En general, lo que los americanos (o quizás más bien los ingleses) inventaron como ‘stand up comedy’ (porque se hace de pie, básicamente), es decir, los monólogos, ha regresado con fuerza. La televisión lo ha favorecido, pero la ‘stand up comedy’ es, sobre todo, un género teatral, que entronca con la comedia clásica, con el gracioso que hace apartes al público, incluyendo a Shakespeare o a la comedia grecolatina. El monólogo de los ‘late night shows’ (Buenafuente lo incorpora como la parte más lograda del programa, aunque esté país ha perdido la tradición del show nocturno) mejora, sin embargo, en directo, como experiencia teatral, y también con cierto sabor del humorista callejero, el clown de la calle que utiliza la actualidad y se refiere al público que tiene delante, y que simboliza a toda la humanidad.

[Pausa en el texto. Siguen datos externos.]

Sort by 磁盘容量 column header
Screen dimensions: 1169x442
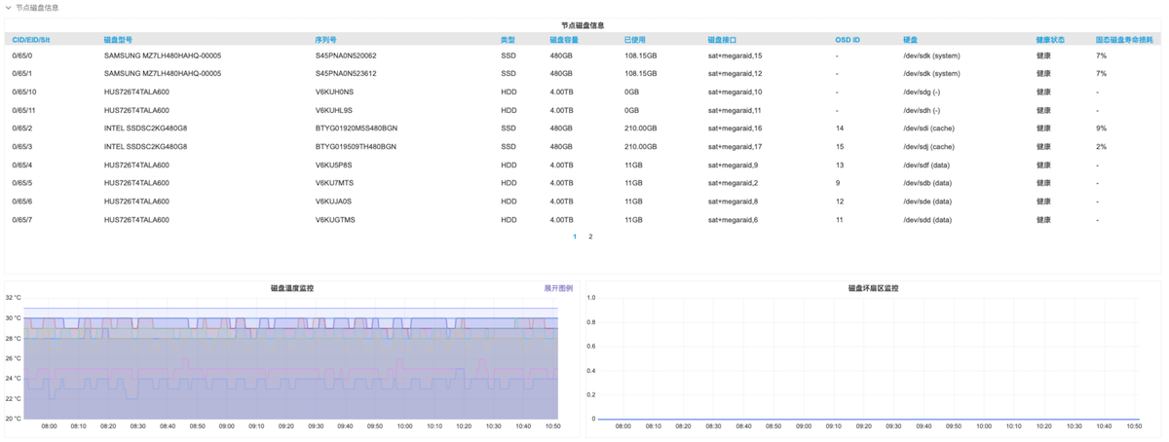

Más allá de ese morbo algo absurdo, que insiste en conocer las razones exactas de la separación de ‘Martes y trece’, y eso que ya ha llovido, tal y como vimos en ‘Lazos de sangre’, lo que realmente me interesa es la crítica de la mayoría de los cómicos a la situación actual del humor. O, si lo prefieren, a lo que podríamos llamar el creciente desprestigio del sentido del humor. Ya nos hemos referido aquí en otras ocasiones a ese creciente control sobre los artistas y sus obras, a la censura galopante, más o menos disimulada. No insistiremos, pero me temo que, de seguir así, no sólo vamos a destruir gran parte del acervo cultural y artístico, mediante nuevas inquisiciones y no poca moralina artística, tan en boga. El humor sale peor parado, por su propia naturaleza. Ahí están las críticas a los comediantes, ahí están los que miden hasta el hartazgo el grado de sátira permitido (no se sabe por quién), o tolerable, según unos parámetros que a veces parecen diseñados por gente de otra época. Pero no se engañen: se trata de algo fieramente contemporáneo y es tenido por muchos como parte de la modernidad. Ahí es nada.

El debate sobre el humor está en todo lo alto y me temo que los defensores de la libertad salen perdiendo. Hay síntomas, por no decir que hay hechos, que lo demuestran cada día. Los cómicos salvan la situación como pueden: afortunadamente suelen ser mentes brillantes, y, después de todo, la historia del teatro, y la historia de la literatura, está llena de ejemplos de gente que burló como pudo la censura, la tijera de los necios, el afán de control de la libertad artística. Es una pena, porque creo que a la política le falta una gran dosis de sentido del humor: empezando por la capacidad de los líderes de reírse de ellos mismos. Es un gran síntoma de inteligencia, pero se ve poco.

Lo grave es que esa mirada torpe, que va de la moralina a la creencia de que la seriedad consiste en fruncir mucho el ceño cuando se sale en televisión, se está trasladando a la gente. No sé si tiene que ver con el cabreo producido por esta pandemia, pero cada vez se observan más gestos hoscos, más tendencia al control del vecino (acuérdense de la ya famosa ‘policía de balcón’), más irritación ante cualquier cosa, la que sea. Es muy peligroso que triunfe ese gusto por la perpetua sensación de ofensa. Si hay algo grande en la historia de la humanidad es el humor popular, la broma infinita de la gente, a menudo, claro, sobre el poder y sobre los que quieren dictarnos, como en los peores tiempos, lo que es aceptable y lo que no. Conviene estar alerta, porque son muchas las amenazas que se ciernen sobre el humor en los tiempos de la cólera.